浴場に入ると、まず洗い場で頭髪、顔、そして最後に全身を石鹸で洗う。全身を浄め、浴槽に感謝してから入浴するというのが私の温泉流儀である。血行不良や胃腸病に効果があるという炭酸浴で30~35分、さらに腰や背中などに心地良い流水泡をあてるジャグジーで20分余り。最後にストレス解消や美肌効果の大浴場でゆったりと20分ほど温まる。晴天で気分が良ければ露天風呂で20分ほどウトウトすることも。
地下1300㍍から汲み上げる炭酸水素塩泉という天然温泉らしが、成分や効能よりも「ボーッ」とゆっくり過ごすことに比重を置いている。小学生以下は「おことわり」で、サウナもない(陶板浴あり)が、「健康、保養」をテーマにしており、私と同年代を中心に高齢者や中年、若者ら幅広い層に人気の施設のように感じる。
コロナ禍でこの3年ほどは、静かに入浴を楽しむ“黙浴”なるものが求められるので、常連客だけでなく客同士でもほとんど会話はしない。話したがりの私などは苦痛で、「何のための温泉ぞ」と思うことも。こんな時代だから仕方がないが、それでも取材で知り合った人と20数年ぶりに出会ったり、小・中学校の同級生とバッタリということも(長浜市は私の出身地から近い)。文字通り旧交を温泉で温めることになる。
コロナ前には、常連客たちと面白い話をすることも多かった。「家風呂では40年以上も妻と混浴など」と自慢げに話す70歳代の人がいるかと思うと、大にぎわいの観光地で倒れそうになった妻の腰を支えたら、「やめて!」と言われ、周囲からは「チカンだ!」と言われた笑い話のような話も。持病の数を言って競い合ったり、妻や子供への愚痴など悲喜こもごもだ。私も浴槽で水筒から水を飲んでいて、「浴場で飲酒」と通報されたことがあるが、これも懐かしい思い出である。だから温泉行きは楽しく、やめられない。

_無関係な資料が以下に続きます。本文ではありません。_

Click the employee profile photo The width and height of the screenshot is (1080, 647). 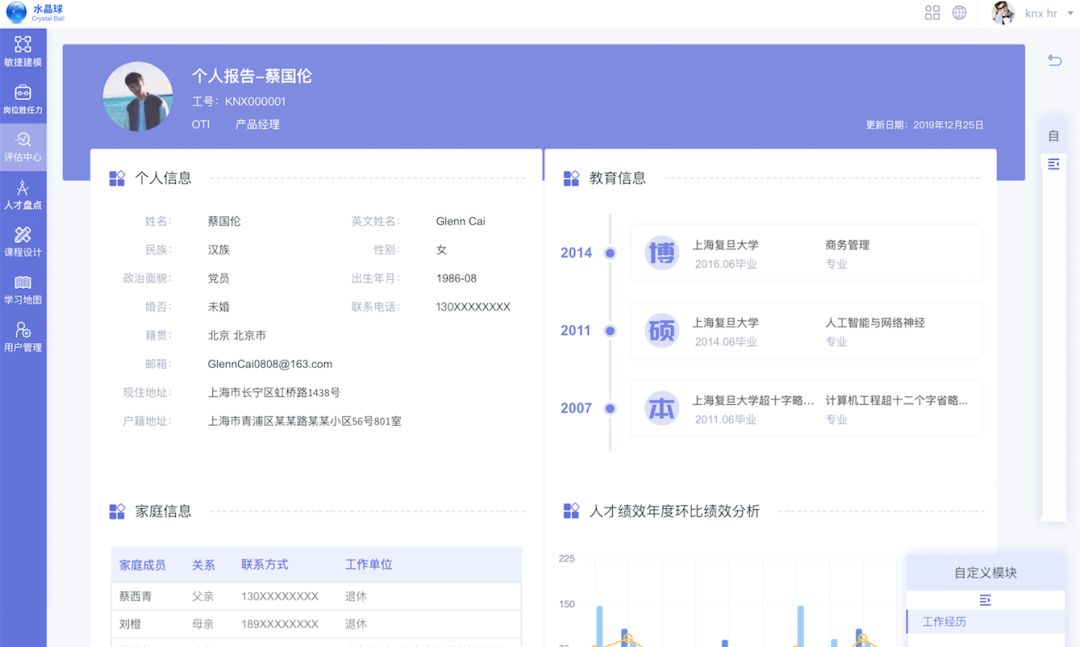pyautogui.click(x=138, y=97)
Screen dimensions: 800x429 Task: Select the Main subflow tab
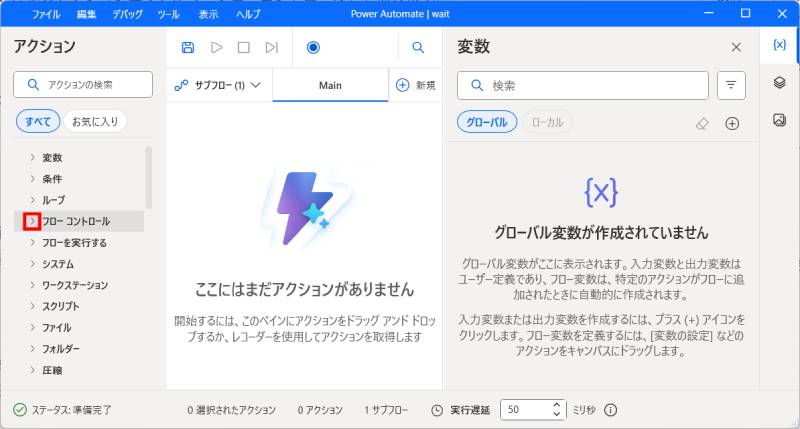coord(330,86)
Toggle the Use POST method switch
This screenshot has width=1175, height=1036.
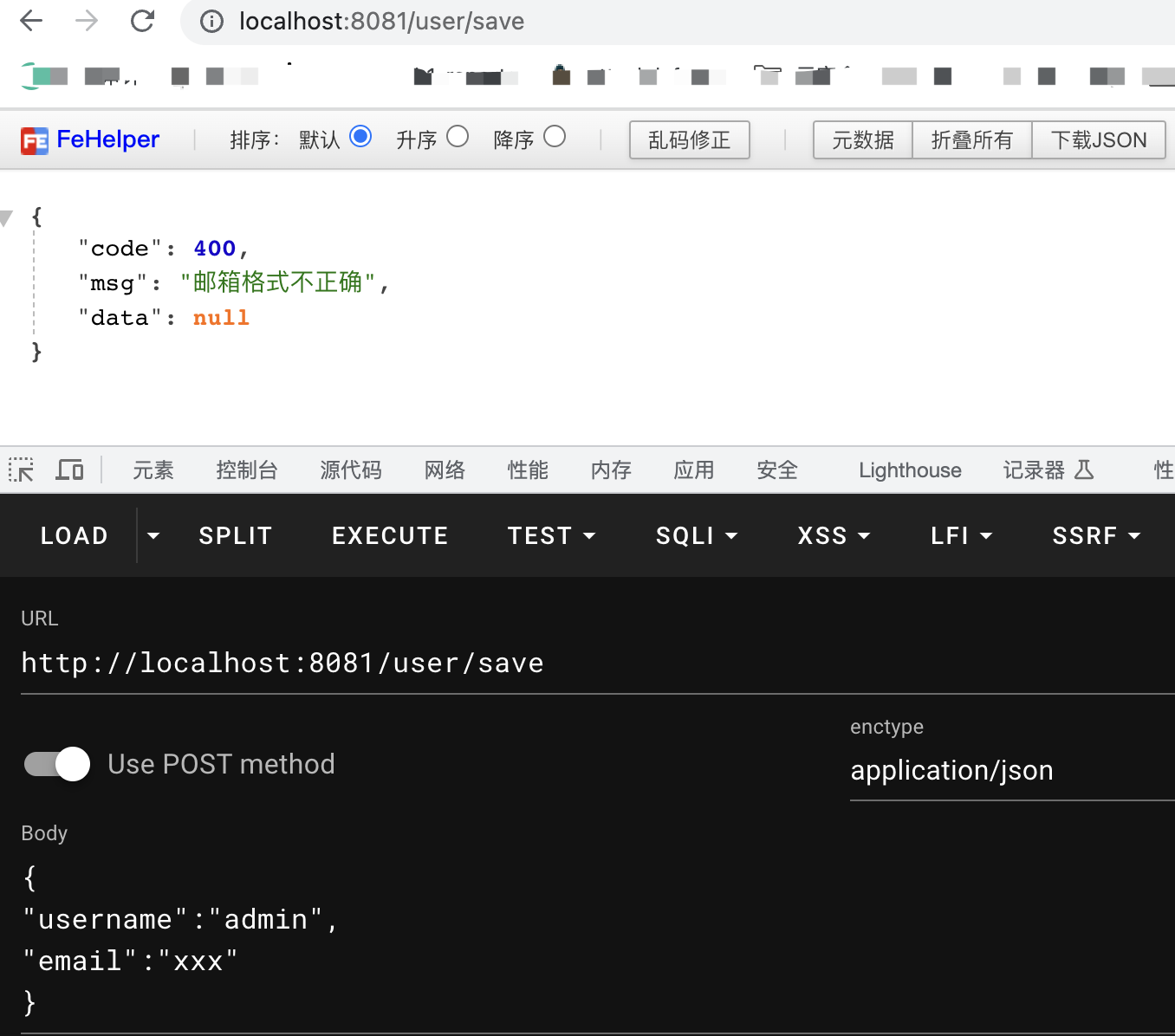pos(57,764)
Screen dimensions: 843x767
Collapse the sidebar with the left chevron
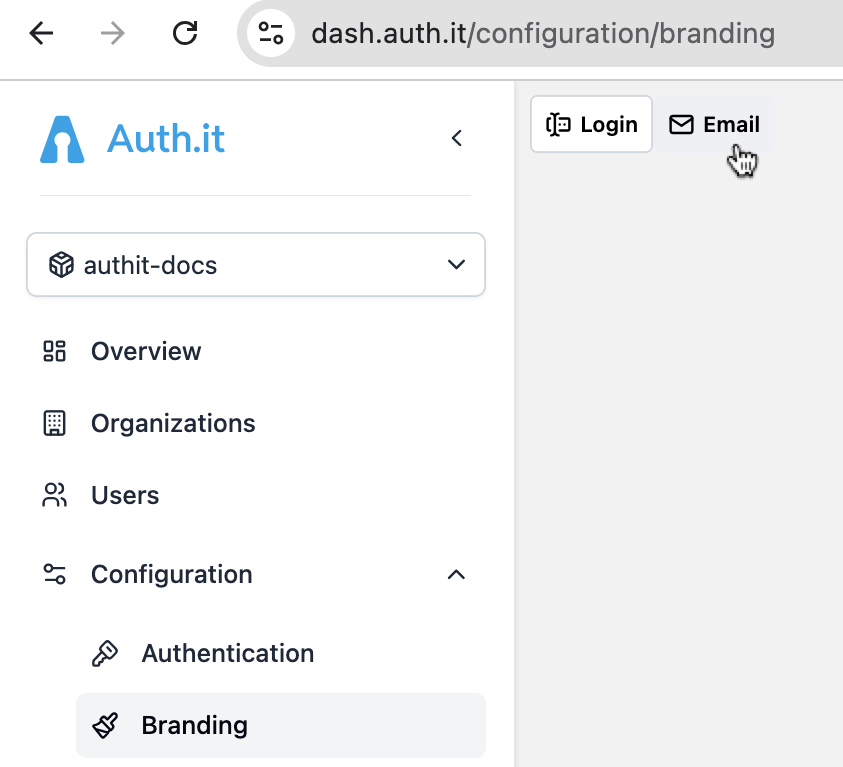(457, 138)
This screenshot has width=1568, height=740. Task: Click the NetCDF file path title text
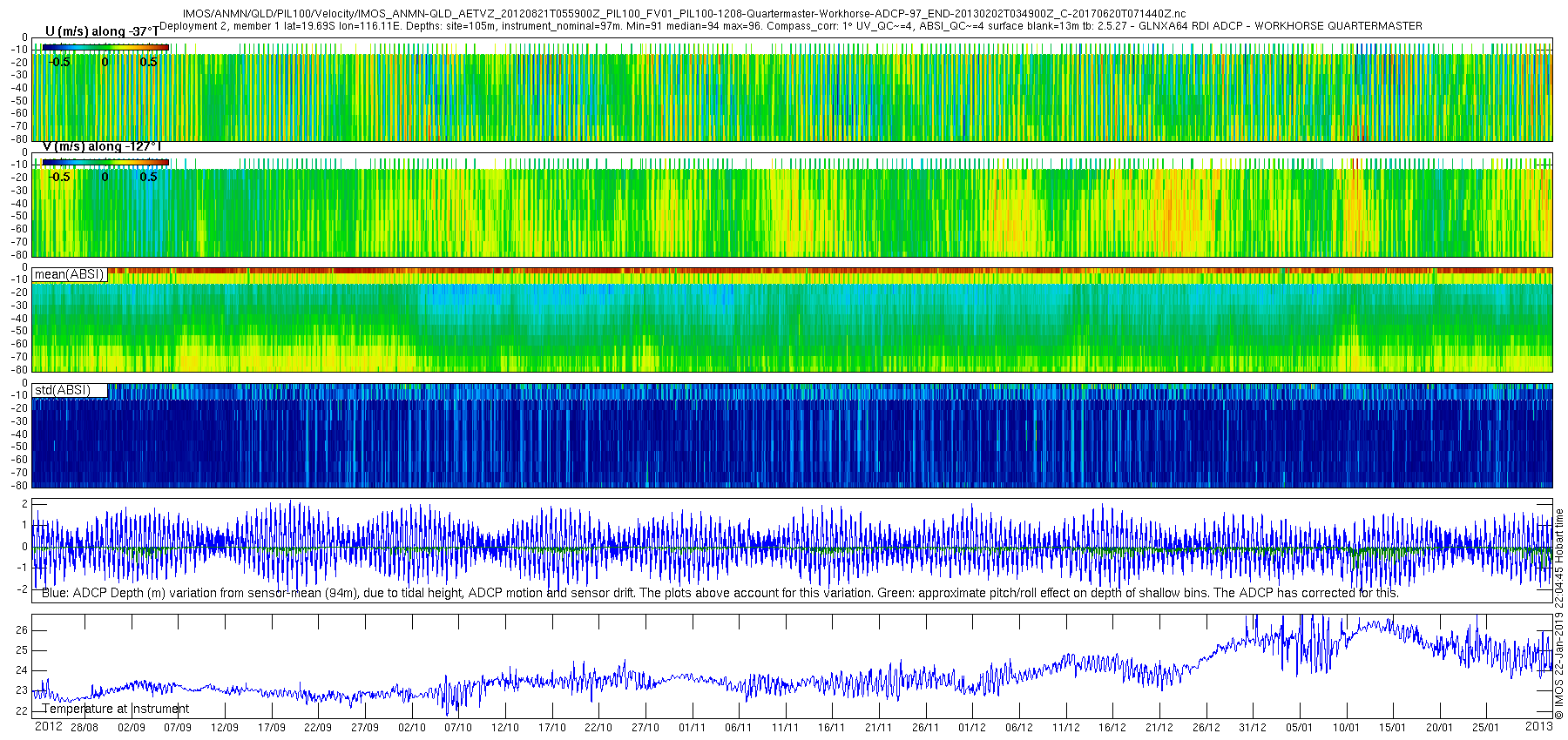tap(684, 14)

偶数月の15日から月末にかけては特に高齢者が増えるようだ。年金の支払いで懐(ふところ)が暖かくなり、「温泉へ」ということなるにでは――というのが私の見方である。「あねがわ温泉」は和・洋の休憩室や健康をテーマにしたレストラン、設備もととのっているのが私のお気に入り。入浴料金は会員(入会金300円)になると、1回880円(一般980円)と結構する。私は回数券だが、たまには食事もするので、夫婦で1カ月2万円ほどかかる。
老後の楽しみとしては、このぐらいはいいのかも……。この温泉行きを通して、夫婦の話題、会話が増え、楽しく、ゆったりとした心豊かな日々が送れているように思う。何よりも、私も妻も最近はコロナのワクチン接種以外に医者にかかることもなく、体調も気分もそれなりに充実している。